Often users, desire to run inference with many different models performing the same task. This can be helpful if you are comparing the performance of multiple different models, or if you have models trained on different datasets which you would like to use based on some additional metadata.

In Apache Beam, the recommended way to run inference is with the `RunInference` transform. Using a `KeyedModelHandler`, you can efficiently run inference with O(100s) of models without worrying about managing memory yourself.

This notebook demonstrates how you can use a `KeyedModelHandler` to run inference in a Beam model with multiple different models on a per key basis. This notebook uses pretrained models pulled from Hugging Face. It is recommended that you walk through the [beginner RunInference notebook](https://colab.sandbox.google.com/github/apache/beam/blob/master/examples/notebooks/beam-ml/run_inference_pytorch_tensorflow_sklearn.ipynb) before continuing with this notebook.

## Install Dependencies

We will first install Beam and some dependencies needed by Hugging Face

In [11]:
!pip install apache_beam[gcp]>=2.51.0 --quiet
!pip install torch --quiet
!pip install transformers --quiet

# To use the newly installed versions, restart the runtime.
exit()



In [1]:
from typing import Dict
from typing import Iterable
from typing import Tuple

from transformers import pipeline

import apache_beam as beam
from apache_beam.ml.inference.base import KeyedModelHandler
from apache_beam.ml.inference.base import KeyModelMapping
from apache_beam.ml.inference.base import PredictionResult
from apache_beam.ml.inference.huggingface_inference import HuggingFacePipelineModelHandler
from apache_beam.ml.inference.base import RunInference

## Define Configuration for our Models

A `ModelHandler` is Beam's method for defining the configuration needed to load and invoke your model. Since we want to use multiple models, we will define 2 model handlers, one for each model we're using in this example. Since both models being used are Hugging Face pipelines, we will use `HuggingFacePipelineModelHandler`.
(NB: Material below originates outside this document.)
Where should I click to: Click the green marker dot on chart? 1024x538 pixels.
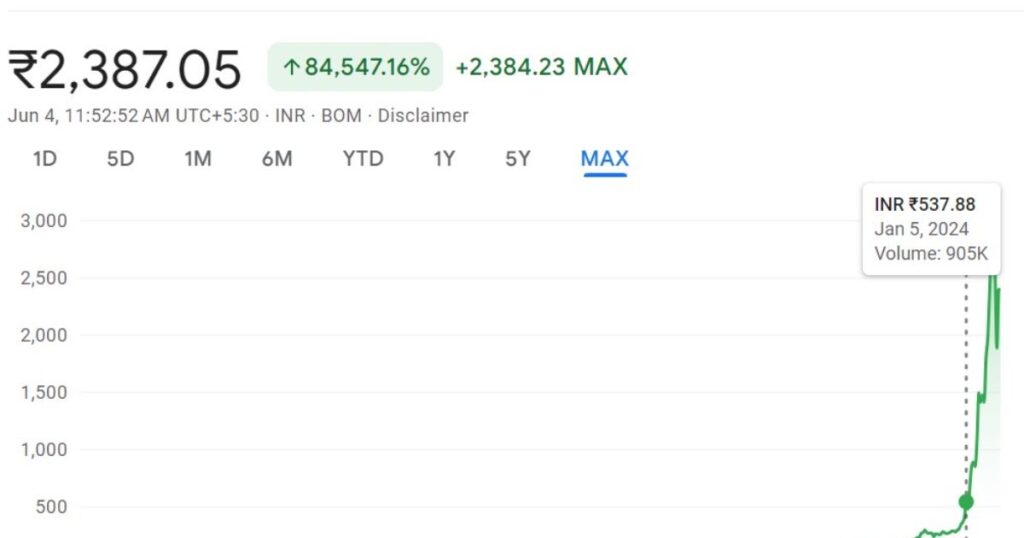tap(965, 502)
We will also load the models using Hugging Face and run them against an example. Note that they produce different outputs.

In [2]:
distilbert_mh = HuggingFacePipelineModelHandler('text-classification', model="distilbert-base-uncased-finetuned-sst-2-english")
roberta_mh = HuggingFacePipelineModelHandler('text-classification', model="roberta-large-mnli")
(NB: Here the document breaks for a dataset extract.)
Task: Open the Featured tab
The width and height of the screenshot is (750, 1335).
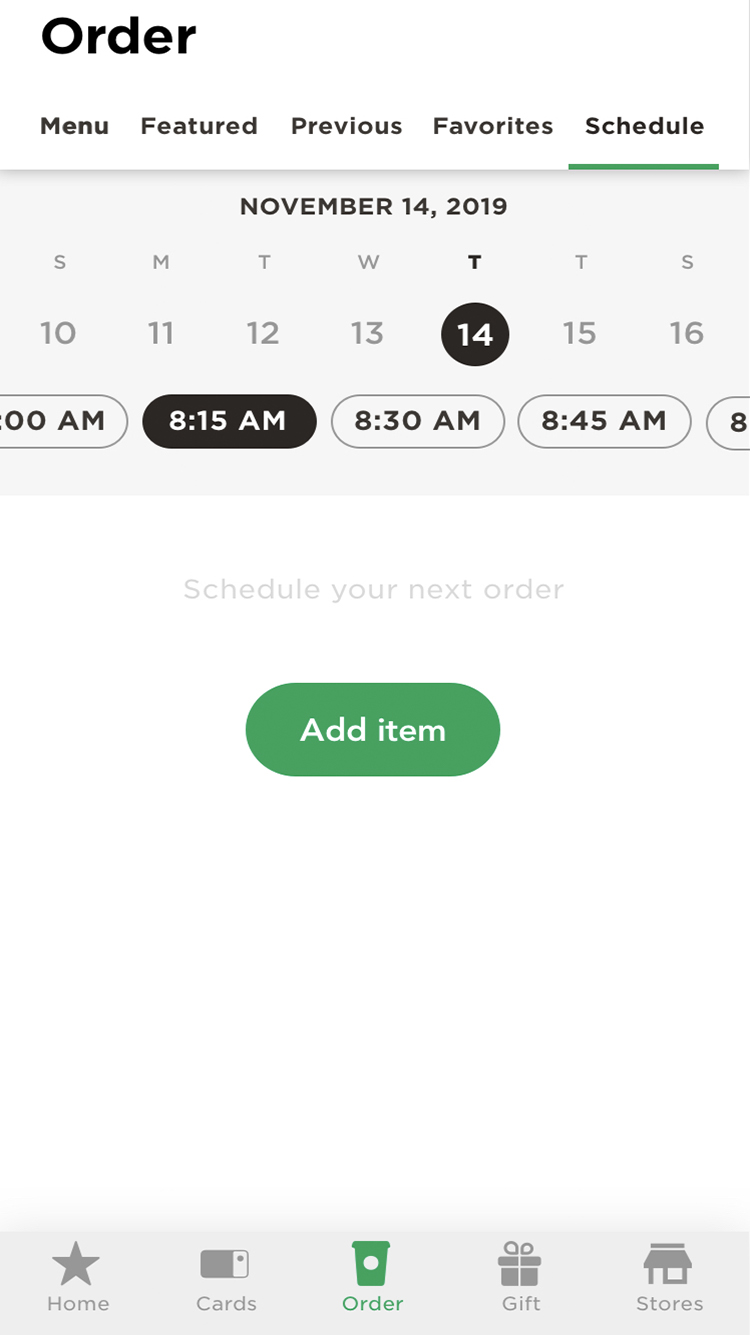Action: [199, 126]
distilbert_pipe = pipeline('text-classification', model="distilbert-base-uncased-finetuned-sst-2-english")
roberta_large_pipe = pipeline(model="roberta-large-mnli")

Downloading (…)lve/main/config.json:   0%|          | 0.00/629 [00:00<?, ?B/s]
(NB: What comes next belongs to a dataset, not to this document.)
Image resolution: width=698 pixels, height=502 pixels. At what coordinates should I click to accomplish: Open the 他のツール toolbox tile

Downloading model.safetensors:   0%|          | 0.00/268M [00:00<?, ?B/s]

Downloading (…)okenizer_config.json:   0%|          | 0.00/48.0 [00:00<?, ?B/s]

Downloading (…)solve/main/vocab.txt:   0%|          | 0.00/232k [00:00<?, ?B/s]

Downloading (…)lve/main/config.json:   0%|          | 0.00/688 [00:00<?, ?B/s]

Downloading model.safetensors:   0%|          | 0.00/1.43G [00:00<?, ?B/s]

Downloading (…)olve/main/vocab.json:   0%|          | 0.00/899k [00:00<?, ?B/s]

Downloading (…)olve/main/merges.txt:   0%|          | 0.00/456k [00:00<?, ?B/s]

Downloading (…)/main/tokenizer.json:   0%|          | 0.00/1.36M [00:00<?, ?B/s]

In [3]:
distilbert_pipe("This restaurant is awesome")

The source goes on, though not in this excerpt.